## INSTRUCTIONS FOR THE TASK
Copy out nothing but the line containing "This screenshot has height=1584, width=1224." and the lines that follow it to the end of the entries, exactly as they stand.

-- EXTRACTED ENTRIES follows --

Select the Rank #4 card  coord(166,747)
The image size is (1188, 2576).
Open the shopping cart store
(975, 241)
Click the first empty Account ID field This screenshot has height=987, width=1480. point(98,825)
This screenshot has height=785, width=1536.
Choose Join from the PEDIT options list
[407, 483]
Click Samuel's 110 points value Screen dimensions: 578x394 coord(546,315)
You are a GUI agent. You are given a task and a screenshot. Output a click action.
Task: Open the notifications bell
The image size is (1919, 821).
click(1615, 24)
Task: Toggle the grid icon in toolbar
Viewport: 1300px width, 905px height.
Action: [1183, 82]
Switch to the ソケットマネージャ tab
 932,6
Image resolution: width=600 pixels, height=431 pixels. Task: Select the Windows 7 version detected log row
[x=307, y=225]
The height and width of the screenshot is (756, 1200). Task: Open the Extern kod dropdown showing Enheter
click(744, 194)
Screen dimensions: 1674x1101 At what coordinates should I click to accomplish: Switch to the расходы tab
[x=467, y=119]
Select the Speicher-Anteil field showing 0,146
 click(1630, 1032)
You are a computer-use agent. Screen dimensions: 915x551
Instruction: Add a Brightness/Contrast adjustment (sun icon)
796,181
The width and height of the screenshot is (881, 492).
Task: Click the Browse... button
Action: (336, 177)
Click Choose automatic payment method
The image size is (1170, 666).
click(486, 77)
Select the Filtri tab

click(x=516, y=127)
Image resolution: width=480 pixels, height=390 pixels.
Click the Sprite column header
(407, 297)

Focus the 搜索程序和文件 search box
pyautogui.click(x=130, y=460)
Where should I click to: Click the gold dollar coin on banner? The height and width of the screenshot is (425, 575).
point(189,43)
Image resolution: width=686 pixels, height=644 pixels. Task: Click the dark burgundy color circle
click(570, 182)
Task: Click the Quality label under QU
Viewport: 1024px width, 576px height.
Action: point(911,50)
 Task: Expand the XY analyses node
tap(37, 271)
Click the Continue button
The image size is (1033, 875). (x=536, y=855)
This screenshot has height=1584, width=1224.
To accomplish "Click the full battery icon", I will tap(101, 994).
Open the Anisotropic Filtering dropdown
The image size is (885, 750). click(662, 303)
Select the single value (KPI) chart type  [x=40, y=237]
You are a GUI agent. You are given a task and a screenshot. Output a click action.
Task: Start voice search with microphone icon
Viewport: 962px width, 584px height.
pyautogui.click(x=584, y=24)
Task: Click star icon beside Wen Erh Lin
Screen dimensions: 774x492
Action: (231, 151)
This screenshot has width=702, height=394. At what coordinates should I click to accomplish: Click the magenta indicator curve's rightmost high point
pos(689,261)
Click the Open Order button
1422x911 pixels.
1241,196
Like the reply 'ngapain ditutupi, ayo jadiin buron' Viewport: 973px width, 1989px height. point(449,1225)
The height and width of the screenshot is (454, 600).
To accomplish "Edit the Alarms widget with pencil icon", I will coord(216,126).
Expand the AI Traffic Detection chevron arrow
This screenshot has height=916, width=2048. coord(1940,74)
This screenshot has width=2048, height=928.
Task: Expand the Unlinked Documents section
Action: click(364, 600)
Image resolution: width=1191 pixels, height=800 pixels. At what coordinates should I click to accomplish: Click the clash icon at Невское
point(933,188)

-- EXTRACTED ENTRIES concluded --

## RESPONSE TO THIS EXERCISE
This screenshot has height=1584, width=1224.
To accomplish "Click the full battery icon", I will tap(101, 994).
Open the Anisotropic Filtering dropdown
The image size is (885, 750). click(662, 303)
Select the single value (KPI) chart type  [x=40, y=237]
You are a GUI agent. You are given a task and a screenshot. Output a click action.
Task: Start voice search with microphone icon
Viewport: 962px width, 584px height.
pyautogui.click(x=584, y=24)
Task: Click star icon beside Wen Erh Lin
Screen dimensions: 774x492
Action: (231, 151)
This screenshot has width=702, height=394. At what coordinates should I click to accomplish: Click the magenta indicator curve's rightmost high point
pos(689,261)
Click the Open Order button
1422x911 pixels.
1241,196
Like the reply 'ngapain ditutupi, ayo jadiin buron' Viewport: 973px width, 1989px height. point(449,1225)
The height and width of the screenshot is (454, 600).
To accomplish "Edit the Alarms widget with pencil icon", I will coord(216,126).
Expand the AI Traffic Detection chevron arrow
This screenshot has height=916, width=2048. coord(1940,74)
This screenshot has width=2048, height=928.
Task: Expand the Unlinked Documents section
Action: click(364, 600)
Image resolution: width=1191 pixels, height=800 pixels. At what coordinates should I click to accomplish: Click the clash icon at Невское
point(933,188)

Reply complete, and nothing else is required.